The Impossible Burger’s journey through the voluntary GRAS process, though, has riled environmental groups like Friends of the Earth. “The FDA’s outdated regulatory processes have left the agency ill equipped to properly assess the safety and sustainability of new genetic engineering applications, like Impossible Foods’ genetically engineered heme,” says Dana Perls, a senior food and agriculture campaigner with FOE.

To be clear, there is no reason to believe GM foods are across the board dangerous. Should the feds so choose to scrutinize a GM food, they evaluate it on a case-by-case basis. Impossible Foods, after all, never had to get FDA approval to introduce soy leghemoglobin, a novel ingredient, into the food supply. And even after the FDA came back with questions about the safety of that ingredient, Impossible Foods could keep the product on the market (now in 3,000 locations). “The FDA should be the authority when it comes to determining food safety, but their inadequate methods negate any decisions the agency makes regarding safety and sustainability,” says Perls.

For Impossible Foods’ part, the company went beyond what was required from a regulatory perspective. And sure, that was in part to assure consumers, so they can sell more burgers. “Getting a no-questions letter from the FDA is a big win for Impossible Foods—and for science, people, and the planet,” says Brown. “While I always anticipated receiving a no-questions letter, I have been consistently impressed by the FDA’s diligence and eagerness to dive into the science behind our test data.”

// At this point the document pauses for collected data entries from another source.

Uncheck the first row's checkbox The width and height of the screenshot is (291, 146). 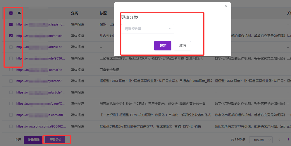click(11, 24)

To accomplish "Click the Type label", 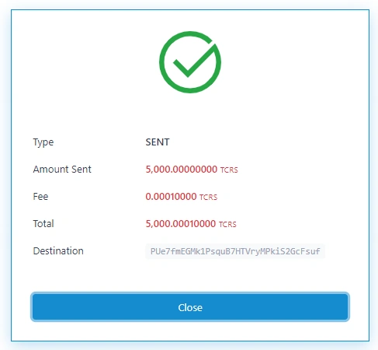I will click(43, 142).
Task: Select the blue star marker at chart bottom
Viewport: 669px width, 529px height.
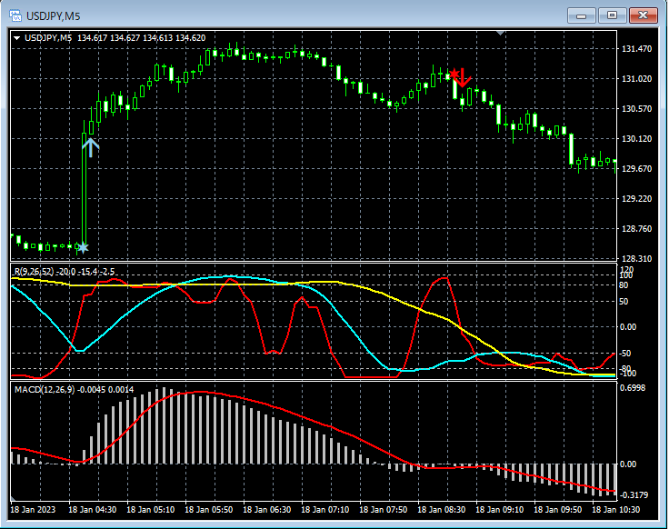Action: coord(83,247)
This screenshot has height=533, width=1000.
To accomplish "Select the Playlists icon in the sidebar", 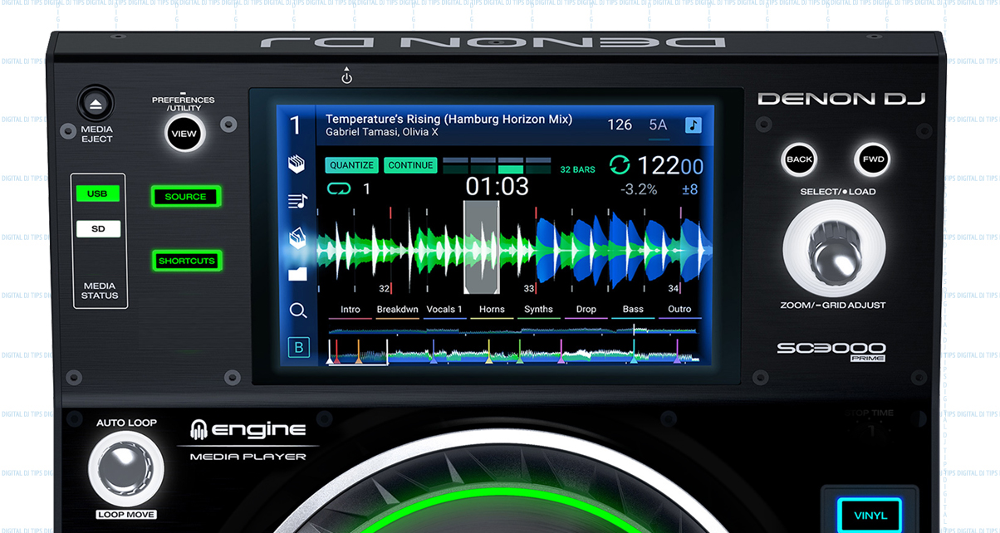I will tap(297, 200).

While soy leghemoglobin occurs naturally in the roots of the soy plant, humans don’t typically eat those roots. Thus you could argue it is indeed a novel ingredient in the food supply. But Impossible Foods has argued that in addition to its own safety testing on soy leghemoglobin, the stuff should be considered safe because it’s structurally similar to proteins that humans already eat. That’s one of the things the FDA took issue with when it at first questioned the GRAS notice in 2015.

Like us consumers, the FDA is trying to make sense of the evolving nature of food. The Impossible Burger is the product of just one meat-engineering strategy. Other companies are growing meat meat, not plant “meat,” in the lab from small samples of animal cells. And in that field, the FDA is being more proactive. Earlier this month it convened a public meeting about lab-grown meat, which turned into semantic bickering about what meat even is.

“We’ve only known one way to produce meat up until now, and that is from the corpse of an animal,” says Brown. “But it’s no more true that that’s the only way to do it, than if you had said 200 years ago the only way to make a wheeled vehicle move is to hitch it to a horse.”

It’s the next two decades that are going to get really interesting for Impossible Foods: Its goal is to completely replace animals in the food system by 2035. That means expanding into ever more markets outside the US, and running into more regulators abroad, and reverse-engineering-with-plants the flesh of other animals beyond cows. That’s a lot of cooks in the kitchen.